**Exercise text**

    Here’s hoping the chancellor and new athletic director (along with all program stakeholders) will step up and fully commit to funding the program properly.

  2. I never have met Jeff, but I come from Bloomington, Illinois and knew of Jeff at the Illinois State University program and at Central Catholic High School. I was Sports Editor at the Clarion in the late ’70s when the program was also struggling & ultimately became DII a couple years later. Basketball does have a low budget history at DU.

    Denver needs to get out of the Summit League and start playing in Magness Arena at least a couple times during the season. It’s a big challenge but Jeff is absolutely the right guy. I plan to attend some games during the upcoming season!

  3. Welbrun is doing all he can to create a winning program in an era when funding at this level is static and his players can leave easily via the portal.

    I don’t know where some of you are getting that Denver’s hoops budget is low for the Summit League…Denver had the highest overall men’s hoops budget in the Summit last I heard — at about $2.5 million in 2020, ranking #174 out of 347 D-I teams nationally. Avg Summit budget in 2020 in the Summit was about $1.7 million, 24th out of 32 D-I conferences.

    Nationally speaking, DU’s budget is in the middle of the mid-majors, but nowhere near the $10.5 (Gonzaga) -$22 million (Duke)+ spent in 2020 at the top 35 largest budget programs.

**Data listing**
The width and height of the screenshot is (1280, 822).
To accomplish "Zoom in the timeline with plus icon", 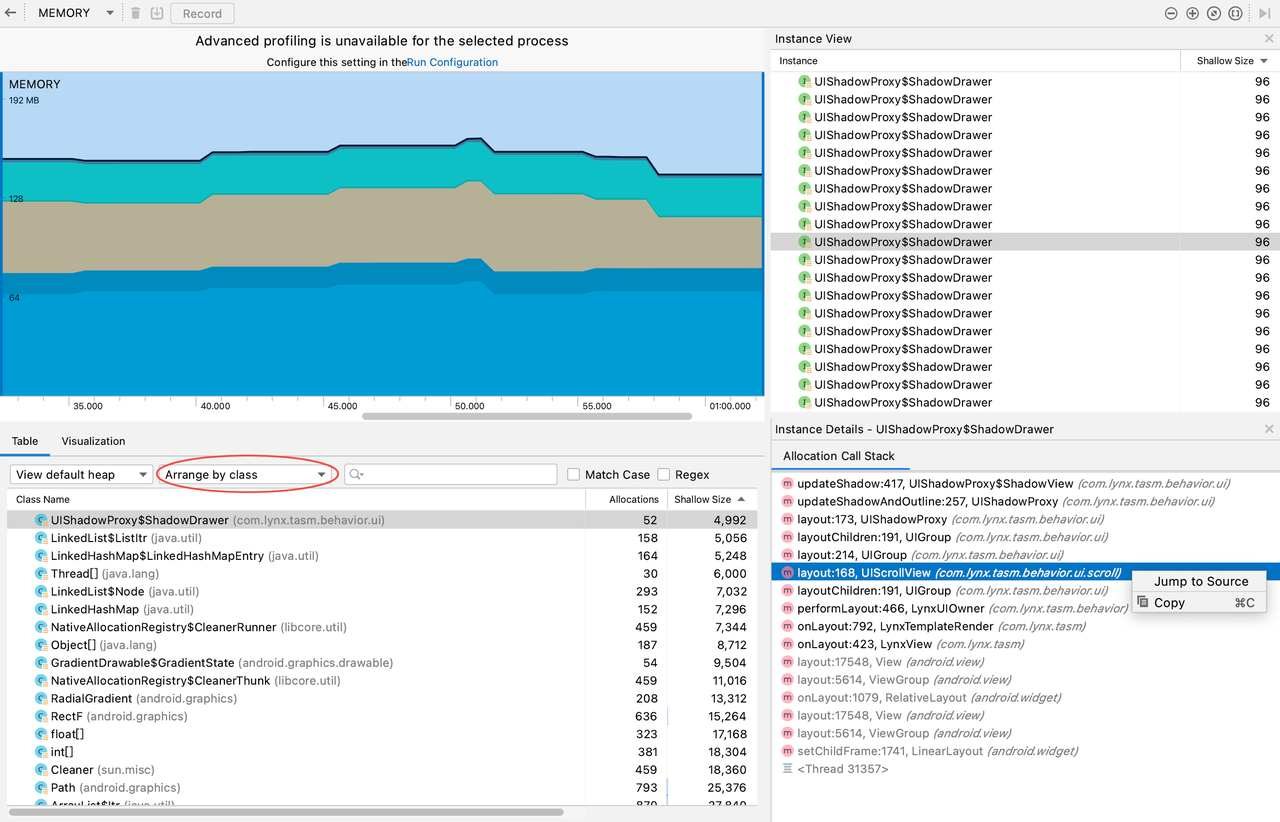I will (x=1192, y=13).

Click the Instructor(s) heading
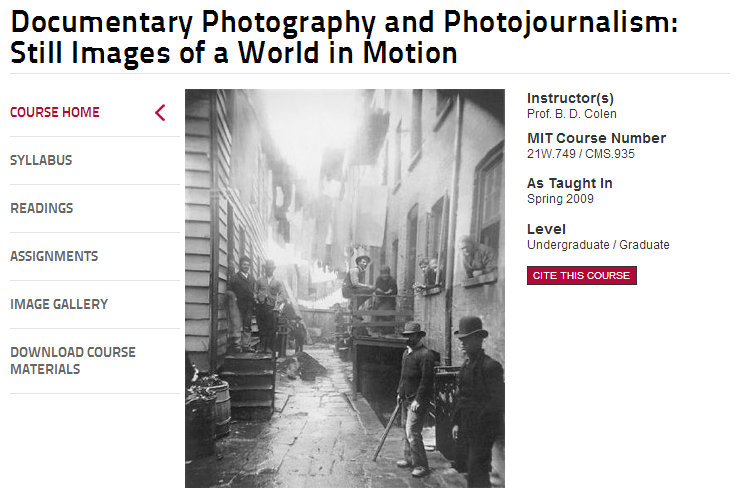pos(570,98)
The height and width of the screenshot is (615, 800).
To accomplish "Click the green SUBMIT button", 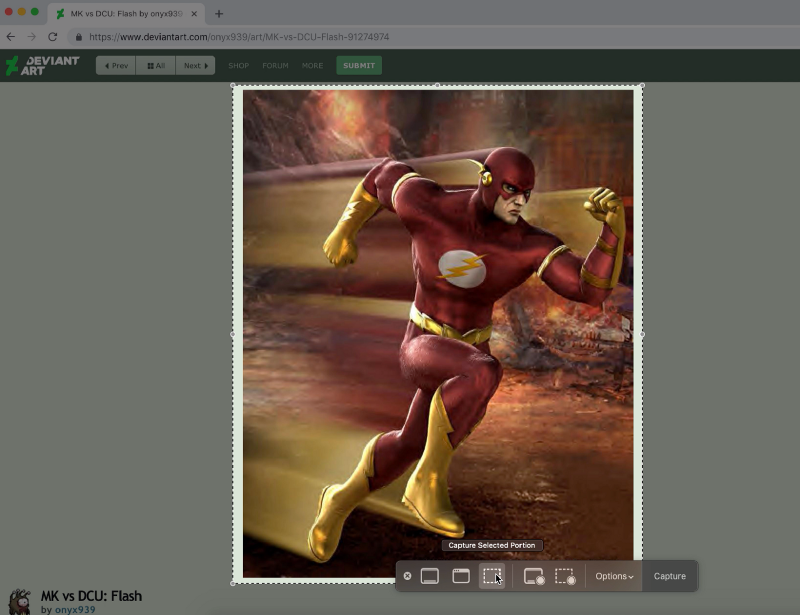I will 359,66.
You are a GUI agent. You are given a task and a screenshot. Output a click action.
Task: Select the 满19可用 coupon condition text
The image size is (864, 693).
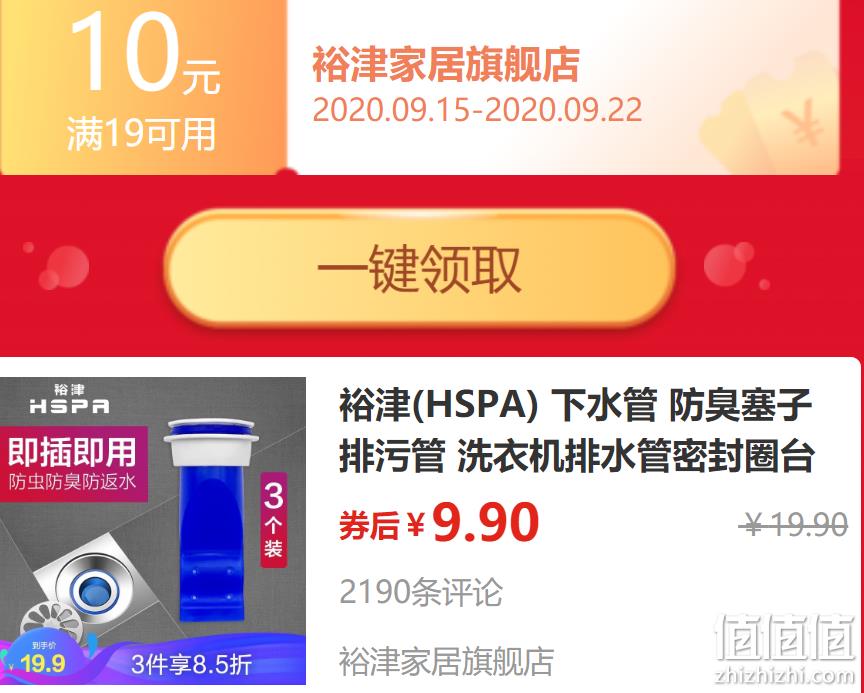pos(141,134)
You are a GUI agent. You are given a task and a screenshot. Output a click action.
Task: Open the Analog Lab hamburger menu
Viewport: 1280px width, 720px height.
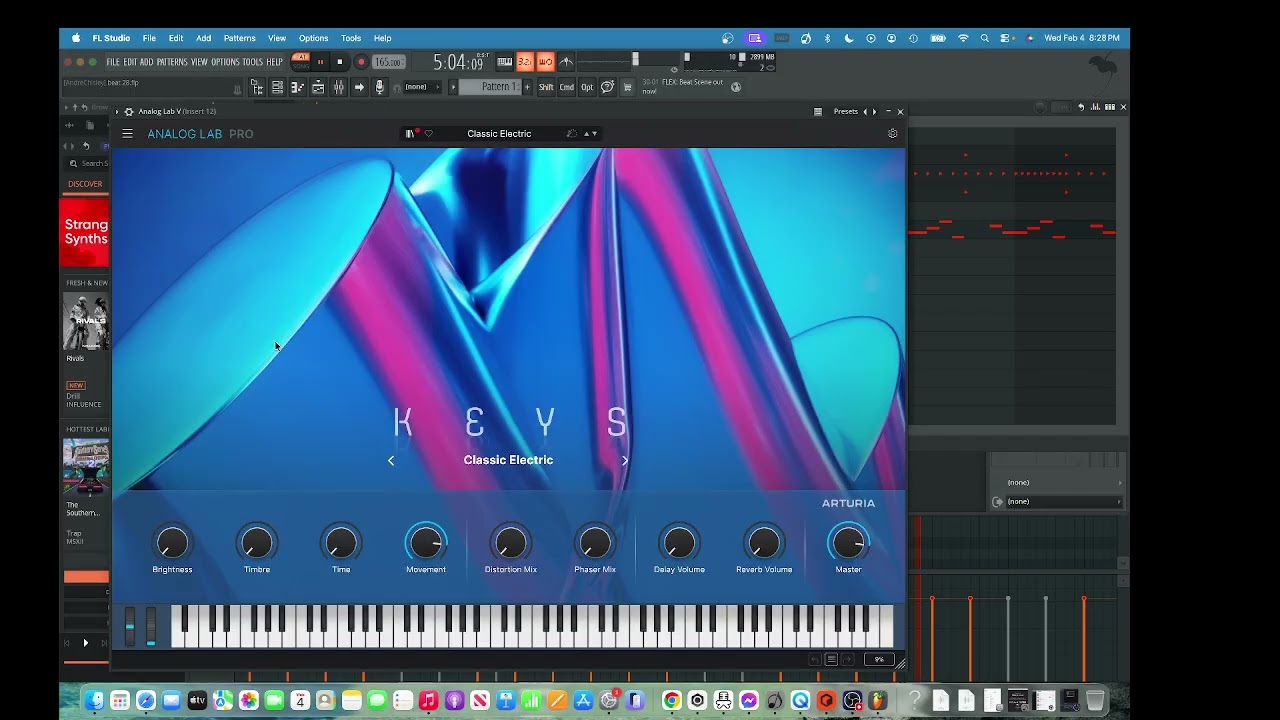click(127, 133)
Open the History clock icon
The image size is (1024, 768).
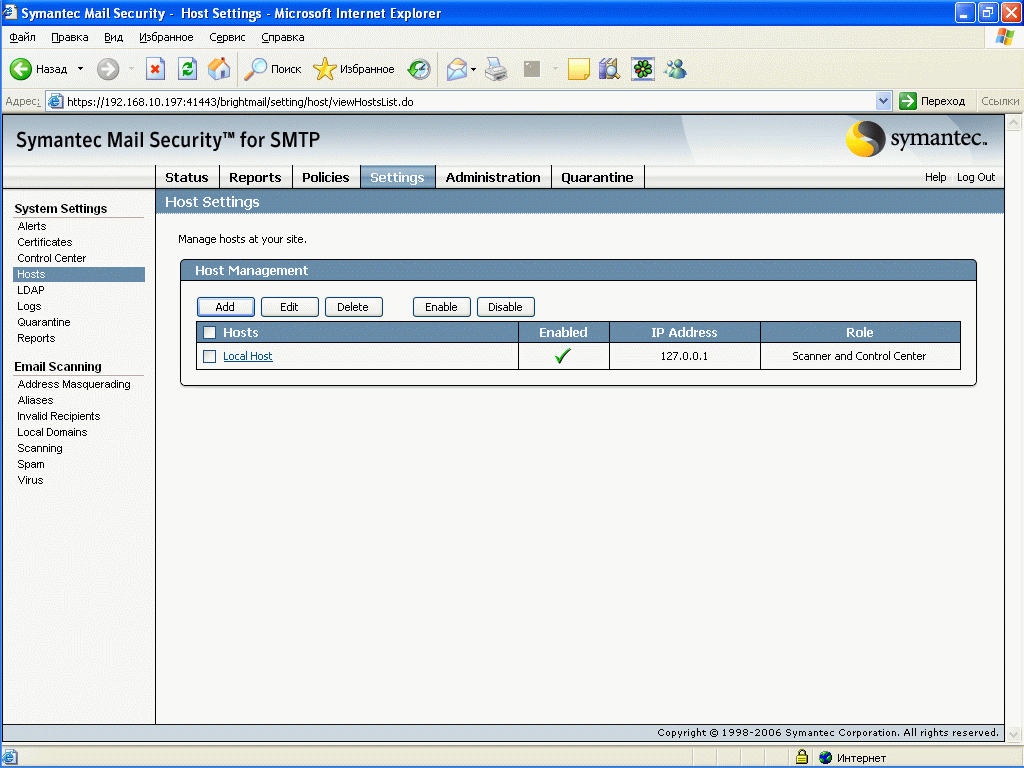419,69
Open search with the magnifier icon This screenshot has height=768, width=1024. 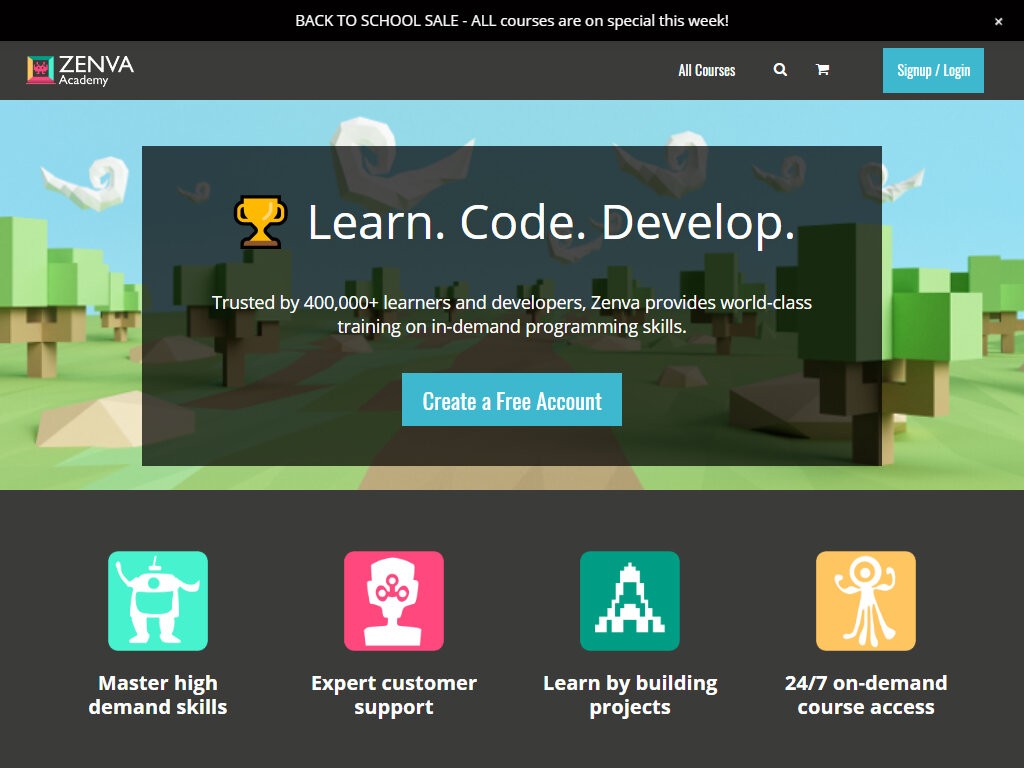780,70
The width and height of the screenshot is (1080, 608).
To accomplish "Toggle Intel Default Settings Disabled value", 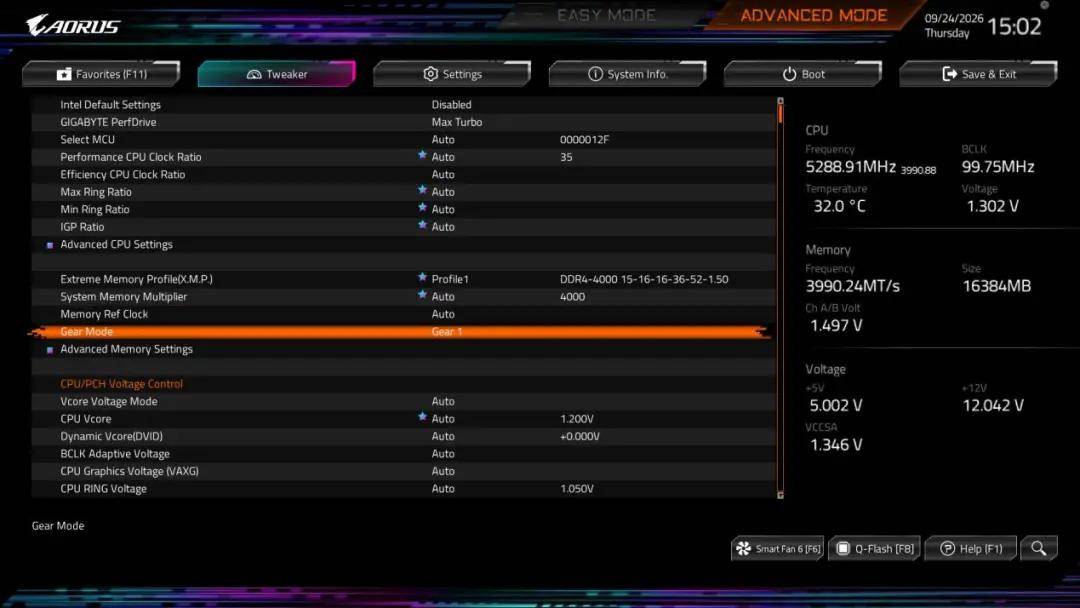I will point(452,105).
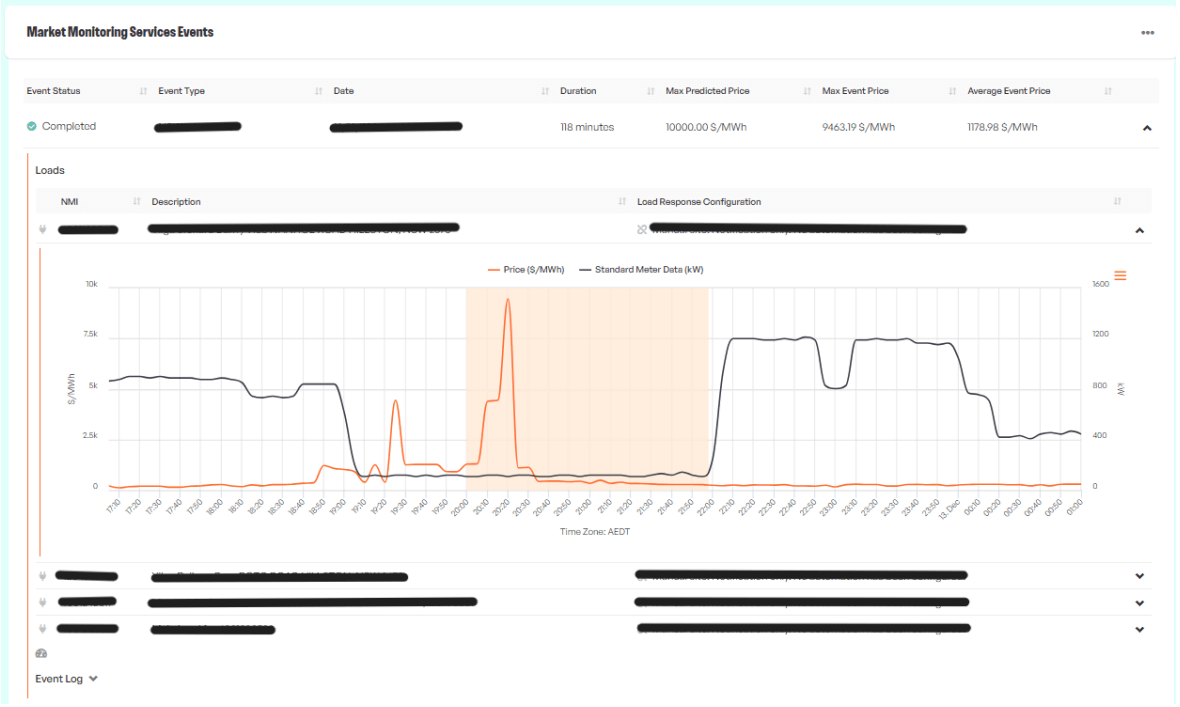The height and width of the screenshot is (707, 1180).
Task: Open the orange chart hamburger menu
Action: [x=1120, y=276]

**Activity A**
Using the Denver basketball comments, decide whether each statement agrees with them. Answer yes or no for each, and quote the words that settle it. (i) One commenter says Denver had the highest overall men's basketball budget in the Summit League. (ii) The commenter from Bloomington, Illinois has met Jeff. (iii) The average Summit budget in 2020 was about $2.5 million.
**Activity B**
According to the Denver basketball comments, where did one commenter work as Sports Editor?
**Activity C**
Print the Denver basketball comments word for word, everything from "Denver needs to" down to "via the portal.".

**Answer area A**
(i) Yes: "Denver had the highest overall men’s hoops budget in the Summit last I heard"
(ii) No: "I never have met Jeff"
(iii) No: "Avg Summit budget in 2020 in the Summit was about $1.7 million"

**Answer area B**
At the Clarion, in the late ’70s.

**Answer area C**
Denver needs to get out of the Summit League and start playing in Magness Arena at least a couple times during the season. It’s a big challenge but Jeff is absolutely the right guy. I plan to attend some games during the upcoming season!

  3. Welbrun is doing all he can to create a winning program in an era when funding at this level is static and his players can leave easily via the portal.